A poco de haberse ido la señá Rosario á prepararle á su hijo el almuerzo, pudo por fin hablar con el guitarrista el Cuchufleta, el cual llegó á su lado con el semblante todo hecho un puro fruncimiento:

—Pos dí tú que te has creído que vienes á mi funeral, ¡chavó y qué cara! Pos ni que me hubieran hecho yá la autosia—exclamó al verlo el de las Campanillas.

—Déjate tú de bromas, que pa bromas está el tiempo con la desazón que nos has dao á tos, y sobre tó al Pipirigaña, que ahora va á tener que dejarse la barba corría y le va á achicar las rentas al barbero.

—¿Y tú, cuando te enteraste y cómo te enteraste de la cosa?

—Pos anoche mismo me enteré; como que se armó el jollín en el barrio, y me fuí á tu casa, y al ver á tu pobre vieja se me encogió el corazón y me he pasao la noche enterita mirándole el máuser y el tricornio al centinela; yo me la he pasao asín y él se la pasao pidiéndome el quién vive.

—Entonces no habrás visto á Trini.

—¡Vaya!

—¿Qué, la has visto?

—¡Vaya!

— ¿Y qué?

—Pos ná, que la gachí está más pajiza que la bayeta y espeluzná y sin haberse echao polvos en la cara tan siquiera; y mira tú que eso es más grande que el día del Señor; pos bien, sin echarse polvo en la cara y sin alisarse el pelo.

—¿Pero tú has hablao con ella? ¿Te ha encargao que me digas algo? ¿Le ha sentao mu mal la cosa?

—Pos pregúntame tú algo de una vez, chavó, y no te cortes y que no te dé fatiga.

—¿Pero no ves tú que me estoy muriendo de ganas de saber de ella? ¿Pero no sabes tú que me parece que hace un siglo que no la veo? ¿Pero tú no sabes que si ella está enojá conmigo yo voy á pedir que me maten y que me hagan trizas y que me echen luego en salmuera?

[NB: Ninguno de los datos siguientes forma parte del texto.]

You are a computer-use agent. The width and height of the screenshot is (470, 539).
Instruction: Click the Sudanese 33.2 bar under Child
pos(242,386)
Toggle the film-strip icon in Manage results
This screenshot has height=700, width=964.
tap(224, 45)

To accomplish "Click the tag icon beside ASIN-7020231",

—Vamos, hombre, vamos, no seas asín; menos trizas y menos salmuera; á la Trini le importa el Pedro lo que á mí la bitácora del Alerta; y yo, que he platicao esta mañana con esa mujer; yo, que la he visto con mis propios ojos, con estos ojos que calan más que dos buzos; yo, que tengo mucho mundo y muchísima experiencia; yo, que conozco á toas las mujeres como si las hubiera parío; yo, Pepe Cantarrana y Clavijo, por mal nombre el Cuchufleta, nacío en el Perchel, de cuarenta años, sin ocultaciones, no mal mozo, con buenas hechuras y dos ternos de lana dulce, yo te digo y te juro y te rejuro que Trini la Goletera, la más bonita y la más graciosa de toítas las mujeres, está enamorá hasta el tuétano del famoso Paco el de las Campanillas, el hombre que yo más quiero de tos los nacíos y por nacer, y aquí está el que te lo dice pa lo que tú quieras mandar.

—No me digas eso, Pepe, ¡por los ojitos de tu cara! por lo que tú más quieras en el mundo; mira que oyéndote me ha nacío en el corazón una vara de azucenas; mira, Pepe, que de la alegría ya me está faltando el jalito y se me está llenando de sol el alma; mira que si aluego me salen las contrarias no digo pío tan siquiera y me muero de repente de una puñalá que me doy en la tablita del pecho.

—Pos lo que es por causa mía no tendrás tú que latimarte los pertorales, porque lo que yo te digo es la fija, porque lo he visto yo, yo que lo he visto más claro que el Solera de La Plata; tú no sabes, camará, cómo me dijo á mí esa gachí, esta mañana temprano, lo que me dijo, que me lo dijo con los ojos llenos de relampaguzas y con un metal de voz... que vaya calor, hijo mío, y vaya cosas dulces y vaya canela fina.

—¿Pero qué fué lo que te dijo?

—Pos me dijo: «Vaya usté correndito á ver á Paco; vaya usté y véalo usté y dígale usté lo que usté quiera decirle, y vuelva usté y cuéntenos usté cómo está y si necesita algo.» En fin, Paquillo, que por el  jabeque que le has pintao tú en la fila al Pipirigaña, se te está asomando la buena fortuna vestía de color de rosa.

Y cuando una hora después se hubo marchado el Cuchufleta, antojósele al de las Campanillas el patio de la cárcel el pórtico de la gloria, y la repugnante chusma, la nata y flor de los ángeles, de los arcángeles y de los serafines del cielo.